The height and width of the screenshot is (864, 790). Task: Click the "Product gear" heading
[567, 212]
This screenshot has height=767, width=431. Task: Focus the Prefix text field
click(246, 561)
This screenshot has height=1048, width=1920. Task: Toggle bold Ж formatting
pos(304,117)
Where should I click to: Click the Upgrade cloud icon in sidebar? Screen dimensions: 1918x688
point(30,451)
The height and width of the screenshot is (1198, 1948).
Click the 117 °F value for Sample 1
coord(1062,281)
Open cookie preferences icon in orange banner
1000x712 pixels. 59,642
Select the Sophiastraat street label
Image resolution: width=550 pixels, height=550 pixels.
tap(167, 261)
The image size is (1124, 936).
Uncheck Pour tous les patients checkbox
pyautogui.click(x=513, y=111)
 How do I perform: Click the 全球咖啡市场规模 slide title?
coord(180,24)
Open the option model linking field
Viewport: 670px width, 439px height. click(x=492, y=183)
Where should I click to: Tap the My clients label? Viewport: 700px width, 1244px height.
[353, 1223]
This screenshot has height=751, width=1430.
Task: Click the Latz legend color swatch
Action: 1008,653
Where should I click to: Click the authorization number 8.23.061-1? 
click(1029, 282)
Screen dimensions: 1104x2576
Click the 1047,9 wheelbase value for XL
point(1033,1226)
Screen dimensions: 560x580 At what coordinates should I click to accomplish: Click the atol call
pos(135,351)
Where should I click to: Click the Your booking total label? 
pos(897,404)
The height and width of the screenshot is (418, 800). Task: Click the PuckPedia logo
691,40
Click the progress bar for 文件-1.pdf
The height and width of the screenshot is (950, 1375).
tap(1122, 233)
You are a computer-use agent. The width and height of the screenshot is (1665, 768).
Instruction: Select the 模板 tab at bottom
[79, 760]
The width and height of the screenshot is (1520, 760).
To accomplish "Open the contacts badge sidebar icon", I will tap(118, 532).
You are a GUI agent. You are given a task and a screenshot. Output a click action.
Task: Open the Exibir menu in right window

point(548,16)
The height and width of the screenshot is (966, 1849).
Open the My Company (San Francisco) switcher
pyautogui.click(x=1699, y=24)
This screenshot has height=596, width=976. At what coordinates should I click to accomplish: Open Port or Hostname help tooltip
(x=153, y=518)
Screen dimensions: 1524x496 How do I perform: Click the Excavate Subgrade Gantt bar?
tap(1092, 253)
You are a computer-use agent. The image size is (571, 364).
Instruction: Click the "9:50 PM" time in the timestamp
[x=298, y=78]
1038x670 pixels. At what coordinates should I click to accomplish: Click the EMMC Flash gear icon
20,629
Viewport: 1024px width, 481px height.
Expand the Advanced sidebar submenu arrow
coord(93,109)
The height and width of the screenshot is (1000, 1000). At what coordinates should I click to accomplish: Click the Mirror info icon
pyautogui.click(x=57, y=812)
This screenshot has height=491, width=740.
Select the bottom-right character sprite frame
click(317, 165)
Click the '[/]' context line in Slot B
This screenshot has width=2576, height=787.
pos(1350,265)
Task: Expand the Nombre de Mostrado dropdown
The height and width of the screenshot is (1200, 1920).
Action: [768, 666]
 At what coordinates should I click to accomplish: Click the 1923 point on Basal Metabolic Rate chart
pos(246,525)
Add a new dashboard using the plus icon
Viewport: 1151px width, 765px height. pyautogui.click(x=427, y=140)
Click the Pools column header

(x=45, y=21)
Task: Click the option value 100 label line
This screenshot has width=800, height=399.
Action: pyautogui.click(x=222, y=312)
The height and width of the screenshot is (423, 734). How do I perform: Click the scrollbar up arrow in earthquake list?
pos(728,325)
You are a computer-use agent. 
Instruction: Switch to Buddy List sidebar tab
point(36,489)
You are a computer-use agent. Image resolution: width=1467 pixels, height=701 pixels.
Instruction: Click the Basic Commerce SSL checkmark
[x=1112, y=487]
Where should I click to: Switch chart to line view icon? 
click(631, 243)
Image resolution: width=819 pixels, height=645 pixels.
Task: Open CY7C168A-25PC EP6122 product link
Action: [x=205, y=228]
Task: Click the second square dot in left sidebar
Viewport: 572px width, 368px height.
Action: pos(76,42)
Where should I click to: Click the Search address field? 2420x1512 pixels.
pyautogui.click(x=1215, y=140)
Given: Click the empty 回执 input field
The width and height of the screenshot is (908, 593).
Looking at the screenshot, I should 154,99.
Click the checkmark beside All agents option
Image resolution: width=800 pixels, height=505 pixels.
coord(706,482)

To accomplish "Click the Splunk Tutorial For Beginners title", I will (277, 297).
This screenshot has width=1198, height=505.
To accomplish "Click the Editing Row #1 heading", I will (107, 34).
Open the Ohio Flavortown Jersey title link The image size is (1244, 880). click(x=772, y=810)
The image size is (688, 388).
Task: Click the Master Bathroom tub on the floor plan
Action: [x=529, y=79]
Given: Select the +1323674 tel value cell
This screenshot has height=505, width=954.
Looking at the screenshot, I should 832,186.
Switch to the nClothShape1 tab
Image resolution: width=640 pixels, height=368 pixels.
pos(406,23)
==================================================
## Instructions for the task
Where does "will" appear in the listing? Show every line that has it.

## The completed task
To accomplish "Open the contacts badge sidebar icon", I will tap(118, 532).
To accomplish "Click the Splunk Tutorial For Beginners title", I will (277, 297).
To accomplish "Click the Editing Row #1 heading", I will (107, 34).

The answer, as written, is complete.